Gut bacteria play an important role in the body’s response to treatment for tuberculosis (TB), according to researchers at Weill Cornell Medicine and Memorial Sloan Kettering. Because current treatments for TB involve long courses of antibiotics, which are known to disrupt the balance of microbes in the gut, a better understanding of these interactions may help in predicting outcomes to therapy and suggest ways to improve it.
In their study, published Feb. 18 in Nature Communications, the scientists examined samples from a group of patients treated at GHESKIO Centers in Haiti to determine how drugs that kill TB mycobacteria and other microbes in the gut affect the inflammation that accompanies the infection. Using computational techniques, the investigators were able to separate the effects of eliminating the different microbial populations by comparing the standard TB treatment, which kills both TB mycobacteria and some gut microbes, to an experimental treatment that investigators had hoped would kill TB mycobacteria, but which was found to have no effect on them.
The researchers determined that the experimental treatment, called nitazoxanide, while failing to eliminate TB mycobacteria, killed good gut microbes, thereby enhancing inflammation in treated individuals. By contrast, the standard treatment—a combination of the drugs isoniazid, rifampin, pyrazinamide, and ethambutol—killed TB mycobacteria while having a less pronounced impact on beneficial gut microbes. The latter included certain species of Clostridium bacteria which appeared to be particularly important for suppressing inflammation in the body. These findings were then validated in a large group of subjects treated with standard TB therapy.

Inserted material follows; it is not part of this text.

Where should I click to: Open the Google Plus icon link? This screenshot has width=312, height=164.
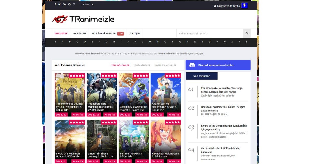pos(64,4)
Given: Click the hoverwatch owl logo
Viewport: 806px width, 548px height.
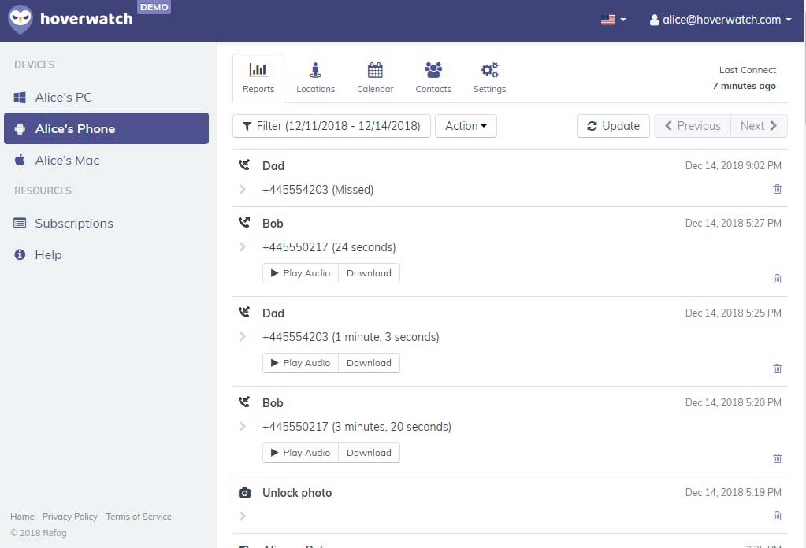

The researchers concluded that the response to antibiotic treatment in TB is likely to be a combined effect of the direct killing of disease microbes and the changes in the body’s inflammatory state through interactions with the gut microbe population.

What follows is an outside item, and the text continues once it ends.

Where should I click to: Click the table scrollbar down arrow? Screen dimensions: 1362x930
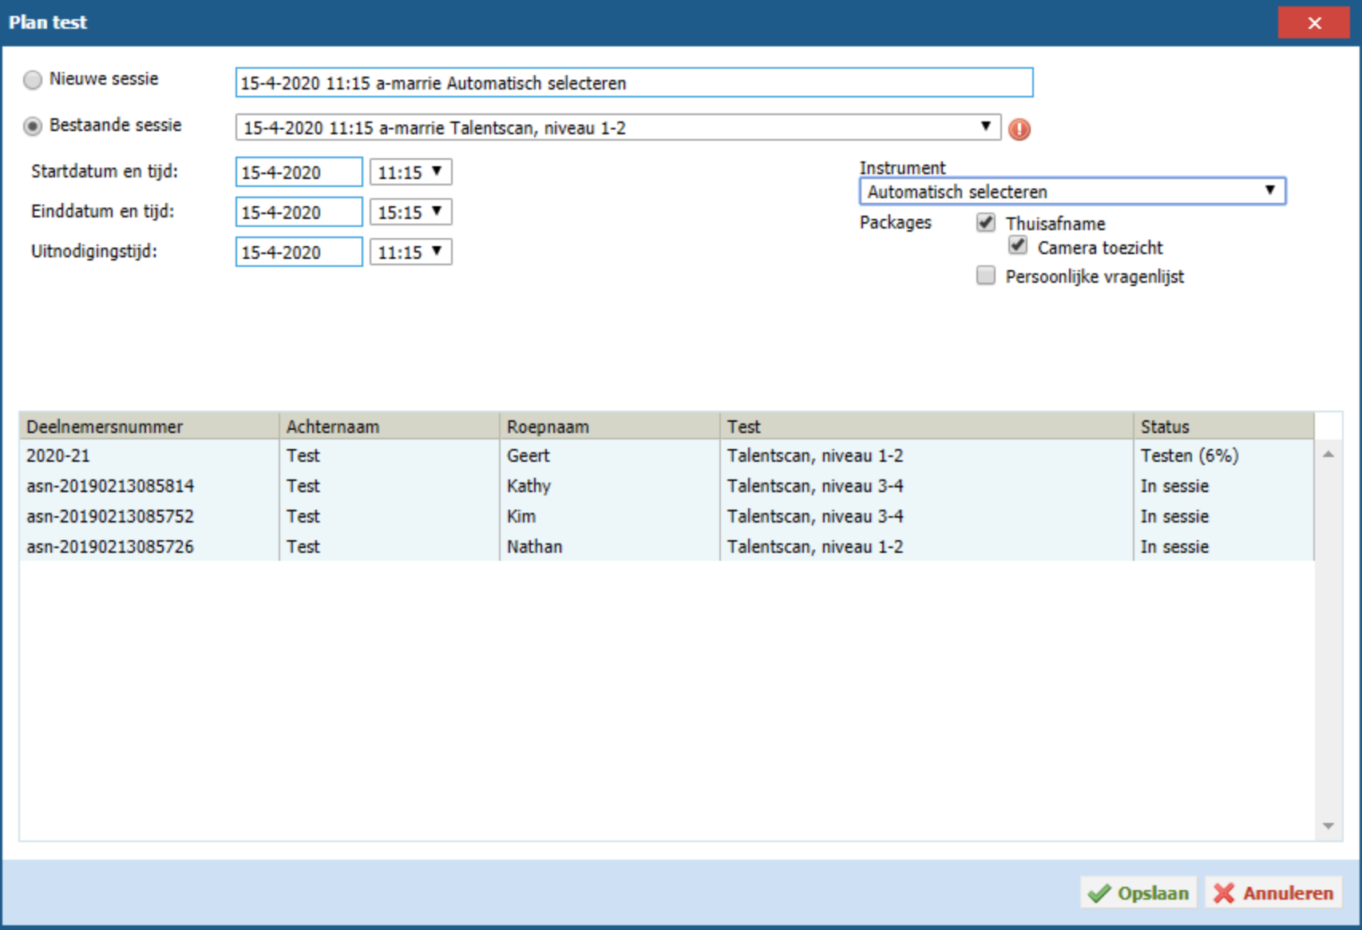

The study was led by Dr. Matthew Wipperman, at the time a postdoctoral researcher in the laboratory of co-senior author Dr. Michael Glickman, a professor of medicine at Weill Cornell Medicine, a professor of immunology and microbial pathogenesis and of molecular biology in the Weill Cornell Graduate School of Medical Sciences, and an attending physician and the Alfred P. Sloan Chair at Memorial Sloan Kettering Cancer Center. Dr. Wipperman conducted this work as a trainee in Weill Cornell Medicine’s Clinical and Translational Science Center TL1 Training Core Program, led by Dr. Julianne Imperato-McGinley, which promotes early career development with stipend and research, support and advanced training in techniques for clinical and translational investigation.

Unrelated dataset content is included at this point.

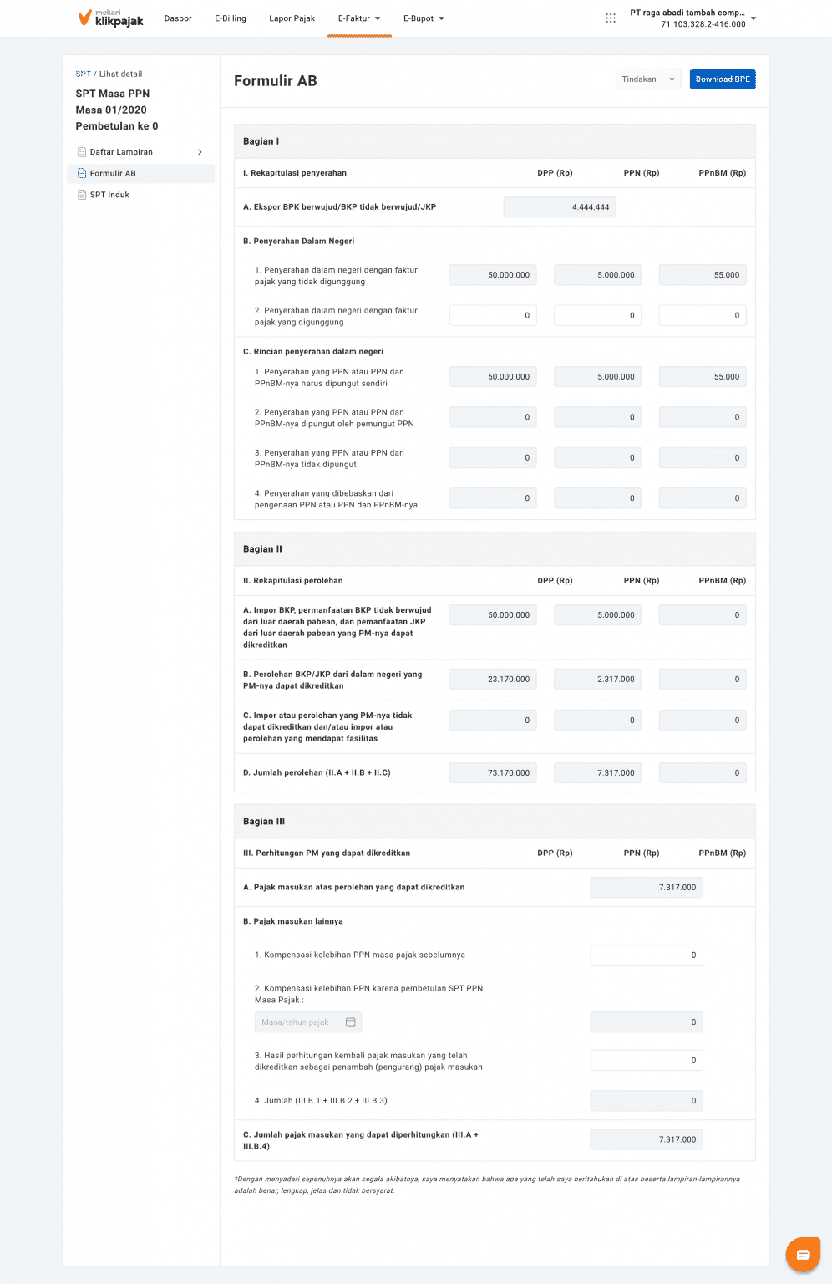Click the SPT Induk document icon
This screenshot has height=1284, width=832.
(82, 195)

The work also was conducted under the auspices of the Tri-Institutional TB Research Unit, a National Institutes of Health-funded collaboration led by Weill Cornell Medicine, Memorial Sloan Kettering, The Rockefeller University and three other institutions, in close alliance with voluntary pharmaceutical partners. The TBRU is led by Dr. Carl Nathan, chair of the Department of Microbiology and Immunology and the R.A. Rees Pritchett Professor of Microbiology at Weill Cornell Medicine, and a co-author of the new study, and Dr. Glickman.
Studies on TB in Haiti are conducted in collaboration with the Weill Cornell Medicine Center for Global Health, directed by Dr. Daniel Fitzgerald, and GHESKIO. The overarching goal of the TB Research Unit is to discover better ways to treat TB, including strains that have evolved resistance to existing treatments—a major public health problem in developing countries.